Excerpted text.
Content starts

One of the most remarkable “sixth” senses in the animal kingdom is magnetoreception – the ability to detect magnetic fields – but exactly how it works remains a mystery. Now, researchers in Japan may have found a crucial piece of the puzzle, making the first observations of live, unaltered cells responding to magnetic fields.
Many animals are known to navigate by sensing the Earth’s magnetic field, including birds, bats, eels, whales and, according to some studies, perhaps even humans. However, the exact mechanism at play in vertebrates isn’t well understood. One hypothesis suggests it’s the result of a symbiotic relationship between the animals and magnetic field-sensing bacteria.
But the leading hypothesis involves chemical reactions induced in cells through what’s called the radical pair mechanism. Essentially, if certain molecules are excited by light, electrons can jump between them to their neighbors. That can create pairs of molecules with a single electron each, known as a radical pair. If the electrons in those molecules have matching spin states, they will undergo chemical reactions slowly, and if they’re opposites the reactions occur faster. Since magnetic fields can influence electron spin states, they could induce chemical reactions that change an animals’ behavior.

Content ends

Data extract.
Content starts

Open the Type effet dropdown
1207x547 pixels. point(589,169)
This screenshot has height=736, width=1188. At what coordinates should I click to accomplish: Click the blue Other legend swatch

Content ends

Set of tasks.
A) From the magnetoreception article, echo the stretch from "But the leading" through "an animals’ behavior.".
B) List every kind of animal that the magnetoreception article names as navigating by sensing the Earth's magnetic field. Include the one that only some studies support.

Replies.
A)
But the leading hypothesis involves chemical reactions induced in cells through what’s called the radical pair mechanism. Essentially, if certain molecules are excited by light, electrons can jump between them to their neighbors. That can create pairs of molecules with a single electron each, known as a radical pair. If the electrons in those molecules have matching spin states, they will undergo chemical reactions slowly, and if they’re opposites the reactions occur faster. Since magnetic fields can influence electron spin states, they could induce chemical reactions that change an animals’ behavior.

B)
- Birds
- Bats
- Eels
- Whales
- Humans (according to some studies)